---------- Supplied entries ----------

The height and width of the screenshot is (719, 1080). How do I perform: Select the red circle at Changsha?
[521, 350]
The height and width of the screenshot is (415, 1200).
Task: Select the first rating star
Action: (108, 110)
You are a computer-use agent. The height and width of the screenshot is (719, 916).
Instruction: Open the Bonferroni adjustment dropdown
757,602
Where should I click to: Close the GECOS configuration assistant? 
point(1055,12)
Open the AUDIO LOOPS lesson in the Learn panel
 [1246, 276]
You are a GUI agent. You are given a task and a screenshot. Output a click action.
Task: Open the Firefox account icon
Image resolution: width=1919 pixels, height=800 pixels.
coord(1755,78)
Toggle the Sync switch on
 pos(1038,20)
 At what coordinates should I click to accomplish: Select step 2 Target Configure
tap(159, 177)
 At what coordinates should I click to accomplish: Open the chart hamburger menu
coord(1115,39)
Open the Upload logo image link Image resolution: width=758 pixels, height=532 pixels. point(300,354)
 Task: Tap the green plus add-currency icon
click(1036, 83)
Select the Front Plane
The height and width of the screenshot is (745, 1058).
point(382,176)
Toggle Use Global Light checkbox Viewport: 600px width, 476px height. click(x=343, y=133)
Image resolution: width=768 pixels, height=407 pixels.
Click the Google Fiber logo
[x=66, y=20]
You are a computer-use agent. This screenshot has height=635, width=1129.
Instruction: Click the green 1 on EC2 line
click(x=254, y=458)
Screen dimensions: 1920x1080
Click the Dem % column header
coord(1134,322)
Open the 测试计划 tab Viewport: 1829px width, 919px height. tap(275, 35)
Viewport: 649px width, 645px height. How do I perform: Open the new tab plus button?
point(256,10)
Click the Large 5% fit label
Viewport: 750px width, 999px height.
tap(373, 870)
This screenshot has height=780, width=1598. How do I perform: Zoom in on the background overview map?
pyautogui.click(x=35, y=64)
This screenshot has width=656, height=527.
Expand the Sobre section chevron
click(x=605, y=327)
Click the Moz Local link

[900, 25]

----------

→ **Your goal**:
Output the data above line for line, with nothing changed.

→ **Response to the exercise**:
The height and width of the screenshot is (719, 1080). How do I perform: Select the red circle at Changsha?
[521, 350]
The height and width of the screenshot is (415, 1200).
Task: Select the first rating star
Action: (108, 110)
You are a computer-use agent. The height and width of the screenshot is (719, 916).
Instruction: Open the Bonferroni adjustment dropdown
757,602
Where should I click to: Close the GECOS configuration assistant? 
point(1055,12)
Open the AUDIO LOOPS lesson in the Learn panel
 [1246, 276]
You are a GUI agent. You are given a task and a screenshot. Output a click action.
Task: Open the Firefox account icon
Image resolution: width=1919 pixels, height=800 pixels.
coord(1755,78)
Toggle the Sync switch on
 pos(1038,20)
 At what coordinates should I click to accomplish: Select step 2 Target Configure
tap(159, 177)
 At what coordinates should I click to accomplish: Open the chart hamburger menu
coord(1115,39)
Open the Upload logo image link Image resolution: width=758 pixels, height=532 pixels. point(300,354)
 Task: Tap the green plus add-currency icon
click(1036, 83)
Select the Front Plane
The height and width of the screenshot is (745, 1058).
point(382,176)
Toggle Use Global Light checkbox Viewport: 600px width, 476px height. click(x=343, y=133)
Image resolution: width=768 pixels, height=407 pixels.
Click the Google Fiber logo
[x=66, y=20]
You are a computer-use agent. This screenshot has height=635, width=1129.
Instruction: Click the green 1 on EC2 line
click(x=254, y=458)
Screen dimensions: 1920x1080
Click the Dem % column header
coord(1134,322)
Open the 测试计划 tab Viewport: 1829px width, 919px height. tap(275, 35)
Viewport: 649px width, 645px height. How do I perform: Open the new tab plus button?
point(256,10)
Click the Large 5% fit label
Viewport: 750px width, 999px height.
tap(373, 870)
This screenshot has height=780, width=1598. How do I perform: Zoom in on the background overview map?
pyautogui.click(x=35, y=64)
This screenshot has width=656, height=527.
Expand the Sobre section chevron
click(x=605, y=327)
Click the Moz Local link

[900, 25]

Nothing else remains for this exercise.